Southampton, Bermuda–Lloyd's, after successfully surviving $5.25 billion in U.S. hurricane losses, is setting its sights on improving its efficiency, Lloyd's chairman said yesterday.
In an interview during the World Insurance Forum in Bermuda, Chairman Peter Levene said if Lloyd's had to pay out the $5.25 billion cost of Hurricanes Katrina, Wilma and Rita five or six years ago, "that would have been the end of the world."
But in 2005, Lloyd's people just "got on with things," he said. Lord Levene called Lloyd's absorption of such a huge cost without losing money a "fantastic" testament to the market reform process that has taken place over the last few years.
While the market won't make any money for 2005 either, "the fact that we could do that and get it right, and people haven't commented on it [is] sort of a backhanded compliment," he said.
The result proves that market participants are behaving responsibly now, he said, referring to a key goal of the market reform process that shaped Lord Levene's first term as chairman, which began in 2002.
Now in his second term, Lord Levene said that a three-year plan set out for Lloyd's seeks to make it the market of choice, which means market participants have to work smarter and more efficiently.
"This place is smart. This place works quickly," he said, referring to Bermuda.
While Lord Levene noted the efficiency and faster pace of the less complex Bermuda market several times during the interview, he dismissed talk of a competition between Lloyd's and Bermuda. The two markets "actually complement each other quite well," he said, noting that Bermuda is the third largest investor in Lloyd's, and that Lloyd's vehicles have been investing in Bermuda as well.

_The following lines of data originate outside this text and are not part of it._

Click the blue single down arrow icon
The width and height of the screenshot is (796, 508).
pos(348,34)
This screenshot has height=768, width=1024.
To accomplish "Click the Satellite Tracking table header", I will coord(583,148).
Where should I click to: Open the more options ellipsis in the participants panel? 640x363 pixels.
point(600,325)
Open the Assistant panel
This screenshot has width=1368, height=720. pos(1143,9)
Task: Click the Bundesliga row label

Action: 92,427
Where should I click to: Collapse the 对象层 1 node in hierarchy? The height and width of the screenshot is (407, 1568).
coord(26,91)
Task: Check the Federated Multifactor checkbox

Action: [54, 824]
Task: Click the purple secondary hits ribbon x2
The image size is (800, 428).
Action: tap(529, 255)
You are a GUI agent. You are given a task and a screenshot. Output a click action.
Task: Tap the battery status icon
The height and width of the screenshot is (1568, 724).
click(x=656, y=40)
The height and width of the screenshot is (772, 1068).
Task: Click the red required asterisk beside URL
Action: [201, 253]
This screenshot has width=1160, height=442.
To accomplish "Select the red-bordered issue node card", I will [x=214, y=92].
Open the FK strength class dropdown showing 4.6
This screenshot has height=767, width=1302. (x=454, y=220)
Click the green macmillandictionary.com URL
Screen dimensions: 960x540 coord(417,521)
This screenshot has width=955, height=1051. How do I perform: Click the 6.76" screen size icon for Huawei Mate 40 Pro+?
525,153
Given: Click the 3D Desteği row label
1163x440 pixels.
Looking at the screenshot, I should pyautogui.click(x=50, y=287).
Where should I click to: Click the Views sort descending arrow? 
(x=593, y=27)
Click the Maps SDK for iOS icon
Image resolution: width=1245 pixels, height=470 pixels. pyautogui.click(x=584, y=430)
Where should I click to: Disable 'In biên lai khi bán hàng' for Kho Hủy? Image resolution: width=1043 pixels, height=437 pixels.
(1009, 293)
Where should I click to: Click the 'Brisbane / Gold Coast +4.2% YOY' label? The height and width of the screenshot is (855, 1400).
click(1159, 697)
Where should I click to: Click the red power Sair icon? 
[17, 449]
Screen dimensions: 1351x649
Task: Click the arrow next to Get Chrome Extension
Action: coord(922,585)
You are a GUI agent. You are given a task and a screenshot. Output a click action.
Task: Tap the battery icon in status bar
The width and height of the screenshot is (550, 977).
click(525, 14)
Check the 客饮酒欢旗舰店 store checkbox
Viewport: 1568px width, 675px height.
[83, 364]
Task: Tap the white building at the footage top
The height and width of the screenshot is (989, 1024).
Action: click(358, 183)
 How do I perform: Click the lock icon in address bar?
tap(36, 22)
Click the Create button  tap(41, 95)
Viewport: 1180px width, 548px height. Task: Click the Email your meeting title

At Lloyd's, he said, the push toward greater efficiency will be the job of the next chief executive officer of Lloyd's. Nick Prettejohn, the prior CEO, left his position last year, and Lloyd's has set out on a search for the next CEO–a process which is nearly complete, according to Lord Levene.
"We should be making an announcement fairly soon," he said, noting that the person appointed will have to be tough enough to make changes "happen in a market, which is not the same as doing it all in one company."
"You've got to take people with you–to persuade them," he said. And the place the new CEO will need to take them to is into "the 21st Century," he said. Lloyd's needs to get out of "this culture of paper, and more paper, and more paper," and it needs to operate with "the modern tools that the rest of the financial services industry uses."
Lord Levene said he sees the elimination of one modern tool–the recent disconnect of Lloyd's Kinnect system–as a move toward efficiency. The system allowed brokers and underwriters to talk to one another electronically, but they no longer need Lloyd's to spend money on the system, he said. Brokers and underwriters have said they can buy such systems off the shelf.
"We're not in the software business," Lord Levene said, noting that Lloyd's was funding this system previously only because such systems were not available.